Amazon Prime Video, TV-PG, 45 minutes, 22 episodes
“Sometimes a crime of passion is not realizing the passion in time.”
This is the television show I would make if I were allowed to make television shows.
It’s high concept and weird, first of all. A dude can bring people back from the dead with one touch? But if he touches them again, they’re dead forever? And if they return to life for more than 60 seconds, something else of comparable size and heft dies in its place? That’s weird as hell, but makes for an utterly intriguing show when in the hands of creator and writer Bryan Fuller (“Hannibal,” “American Gods”).
Add in that the dude with the power of resurrection, a pie maker named Ned (Lee Pace), uses it to solve murders alongside private eye Emerson (Chi McBride), friend Olive (Kristin Chenoweth), girlfriend Charlotte (Anna Friel) and a Very Good Dog named Digby, and you really have something. Oh, also, Charlotte has been resurrected, so she and Ned can’t touch each other. And her aunts are world-famous synchronized swimmers. See what I mean?
##############################
_REQUIREMENTS_:
1: List every actor whose name appears in parentheses after a character in the review.
2: According to the review, how long can someone brought back to life stay alive before something else of comparable size dies in its place?
3: Write out the review's wording from "Add in that" up to and including "what I mean?".
The listing has no connection to the review.
##############################
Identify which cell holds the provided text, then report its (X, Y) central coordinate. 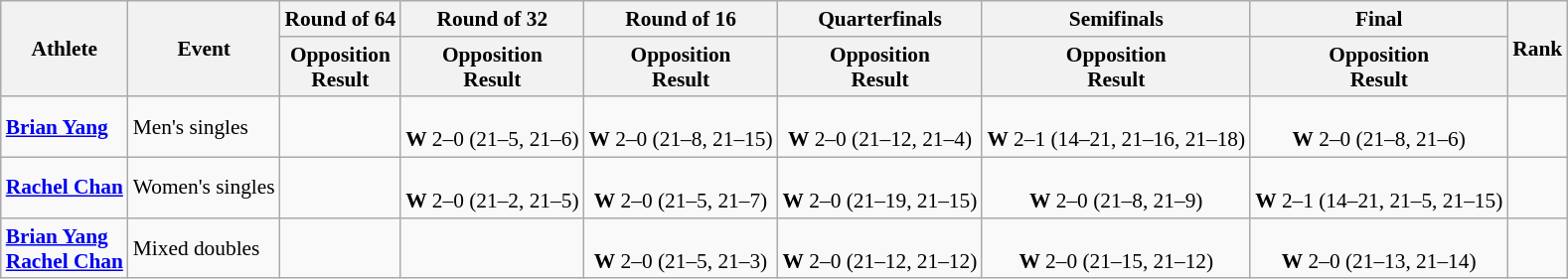
W 2–1 (14–21, 21–5, 21–15) (1379, 189)
Semifinals (1116, 19)
W 2–1 (14–21, 21–16, 21–18) (1116, 127)
Rachel Chan (65, 189)
Athlete (65, 50)
W 2–0 (21–12, 21–4) (880, 127)
W 2–0 (21–8, 21–9) (1116, 189)
Mixed doubles (205, 248)
Round of 64 (341, 19)
Brian YangRachel Chan (65, 248)
W 2–0 (21–2, 21–5) (492, 189)
W 2–0 (21–15, 21–12) (1116, 248)
Final (1379, 19)
Quarterfinals (880, 19)
Rank (1537, 50)
Round of 16 (682, 19)
W 2–0 (21–19, 21–15) (880, 189)
W 2–0 (21–13, 21–14) (1379, 248)
W 2–0 (21–8, 21–6) (1379, 127)
W 2–0 (21–5, 21–6) (492, 127)
W 2–0 (21–12, 21–12) (880, 248)
Men's singles (205, 127)
Women's singles (205, 189)
Event (205, 50)
W 2–0 (21–5, 21–3) (682, 248)
Brian Yang (65, 127)
W 2–0 (21–5, 21–7) (682, 189)
Round of 32 (492, 19)
W 2–0 (21–8, 21–15) (682, 127)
##############################
_EXPECTED ANSWERS_:
1: Lee Pace, Chi McBride, Kristin Chenoweth, Anna Friel

2: No more than 60 seconds.

3:
Add in that the dude with the power of resurrection, a pie maker named Ned (Lee Pace), uses it to solve murders alongside private eye Emerson (Chi McBride), friend Olive (Kristin Chenoweth), girlfriend Charlotte (Anna Friel) and a Very Good Dog named Digby, and you really have something. Oh, also, Charlotte has been resurrected, so she and Ned can’t touch each other. And her aunts are world-famous synchronized swimmers. See what I mean?